Les documents RH peuvent-ils être stockés sur un cloud public ?
Réponse courte
Oui, aucun texte ne l'interdit. Le point de vigilance porte sur trois éléments contractuels que les offres standard traitent rarement de façon satisfaisante.
Le premier est la chaîne de sous-traitance : un service public repose presque toujours sur des sous-traitants ultérieurs, dont l'article 28 du RGPD exige qu'ils soient autorisés et que tout changement soit signalé. Le deuxième est la localisation : hébergement et accès peuvent se situer hors de l'Union, ce qui suppose un fondement du chapitre V. Le troisième est la réversibilité, rarement incluse par défaut.
S'y ajoute une contrainte propre au droit du travail : l'article L.614-4 permet à l'ITM d'exiger communication dans les meilleurs délais, et un service dont l'export prend plusieurs jours met l'entreprise en défaut.
Définition
Le cloud public est un service mutualisé, dont l'infrastructure est partagée entre plusieurs clients. Il se distingue d'un hébergement dédié par la mutualisation, non par le niveau de sécurité, qui peut être supérieur.
Le sous-traitant ultérieur est le prestataire auquel le fournisseur confie une partie du traitement. Sa présence est la règle dans les services mutualisés, et elle doit être encadrée.
Conditions d’exercice
Ce qui se vérifie est la chaîne complète, du fournisseur aux personnes qui accèdent effectivement aux données.
| Point | Exigence | Base |
|---|---|---|
| Contrat de sous-traitance | Objet, durée, finalités, instructions, sécurité | RGPD, article 28 |
| Sous-traitants ultérieurs | Autorisation préalable et information des changements | RGPD, article 28, paragraphe 2 |
| Localisation de l'hébergement | Union européenne, ou fondement du chapitre V | RGPD, chapitre V |
| Accès depuis un pays tiers | Constitue un transfert, même sans déplacement des données | RGPD, chapitre V |
| Sécurité | Mesures adaptées au risque, chiffrement le cas échéant | RGPD, article 32 |
| Disponibilité pour un contrôle | Export dans les meilleurs délais | L.614-4 |
Modalités pratiques
Les conditions générales d'un service mutualisé se lisent sur ces points précis, avant la signature.
| Vérification | Ce qu'il faut obtenir |
|---|---|
| Liste des sous-traitants ultérieurs | Communiquée et tenue à jour |
| Pays d'hébergement et pays d'accès | Identifiés, y compris pour le support technique |
| Notification des violations | Délai d'information du responsable de traitement |
| Réversibilité | Restitution des données et des métadonnées dans un format ouvert |
| Suppression en fin de contrat | Effacement attesté, sauvegardes comprises |
| Export | Testé une fois par an, indépendamment du fournisseur |
Pratiques et recommandations
Le support technique est le transfert que personne ne cartographie.
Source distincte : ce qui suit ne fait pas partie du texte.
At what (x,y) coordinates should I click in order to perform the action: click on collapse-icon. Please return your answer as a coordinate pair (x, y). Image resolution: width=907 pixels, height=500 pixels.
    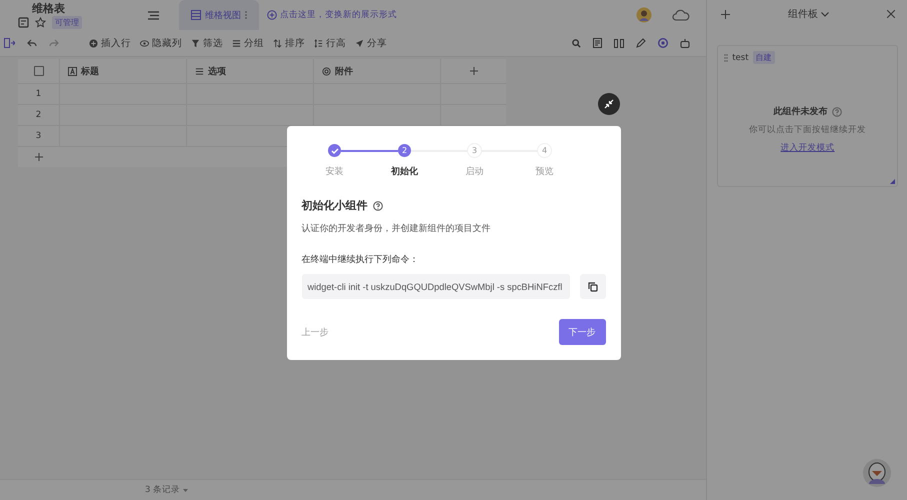
    Looking at the image, I should click on (609, 104).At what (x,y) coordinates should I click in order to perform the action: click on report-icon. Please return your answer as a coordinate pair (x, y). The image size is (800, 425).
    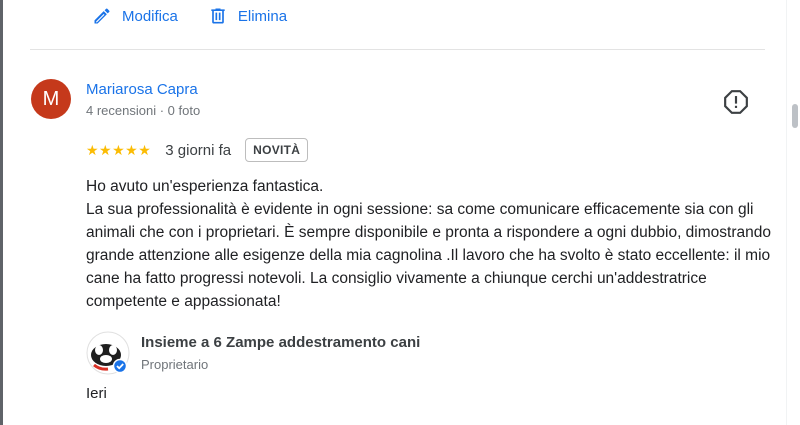
    Looking at the image, I should click on (736, 102).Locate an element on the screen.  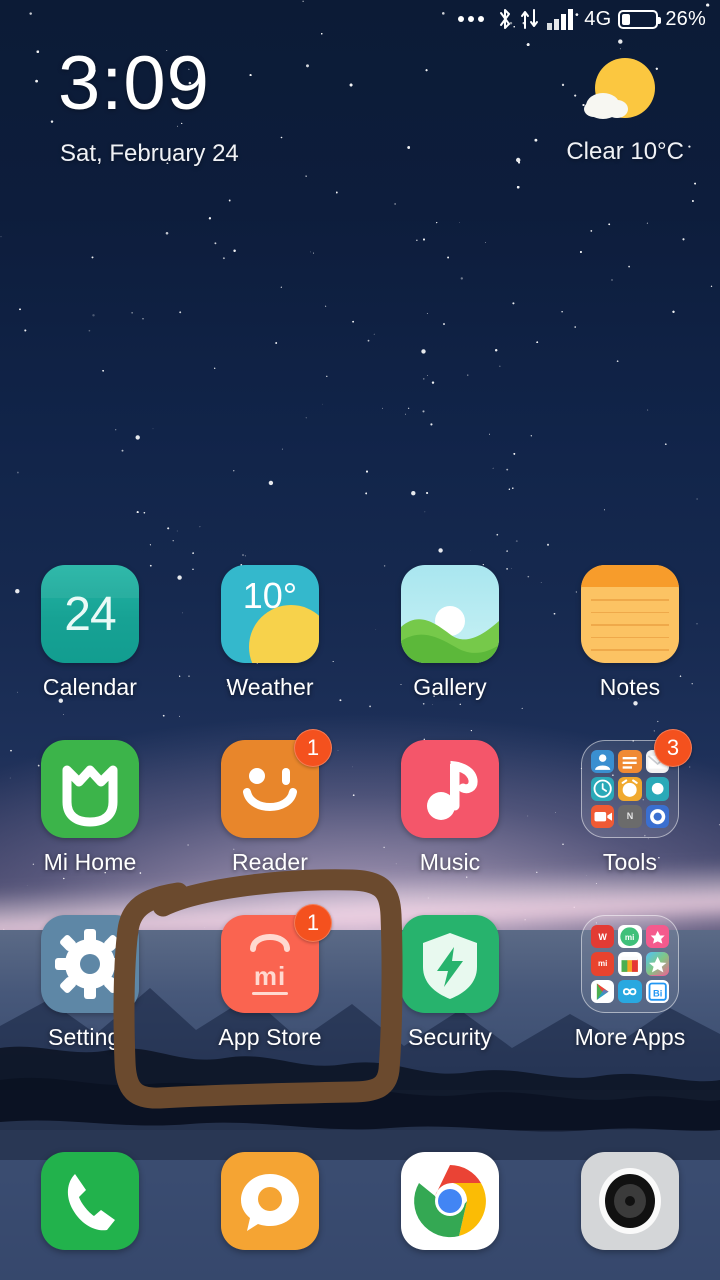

Une entreprise dont les données sont hébergées dans l'Union, mais dont l'assistance est assurée depuis un pays tiers, effectue un transfert au sens du chapitre V — et la question se pose au premier contrôle.
L'export doit être testé, non supposé. Beaucoup de services restituent des fichiers sans métadonnées ni structure, ce qui rend l'archive inexploitable une fois le contrat terminé. Un test annuel vaut mieux qu'une clause.
La mutualisation n'est pas en soi un facteur de risque. Un service public correctement encadré offre souvent une sécurité supérieure à celle d'un serveur interne mal entretenu : ce qui fait la différence est le contrat, la cartographie des accès et la capacité à récupérer les données.
Cadre juridique
| Référence | Objet |
|---|---|
| RGPD, article 28 | Contrat de sous-traitance et encadrement des sous-traitants ultérieurs |
| RGPD, chapitre V | Transferts hors Union européenne |
| RGPD, article 32 | Sécurité du traitement adaptée au risque |
| RGPD, article 33 | Notification des violations de données |
| RGPD, article 30 | Registre des traitements mentionnant l'hébergement et les transferts |
| Article L.614-4 du Code du travail | Communication des fichiers à l'ITM dans les meilleurs délais |
Note
Le cloud public est admis : ce sont la chaîne de sous-traitance, la localisation des accès et la réversibilité qui doivent être vérifiées. Testez l'export chaque année — c'est ce qui reste quand le contrat de service s'arrête.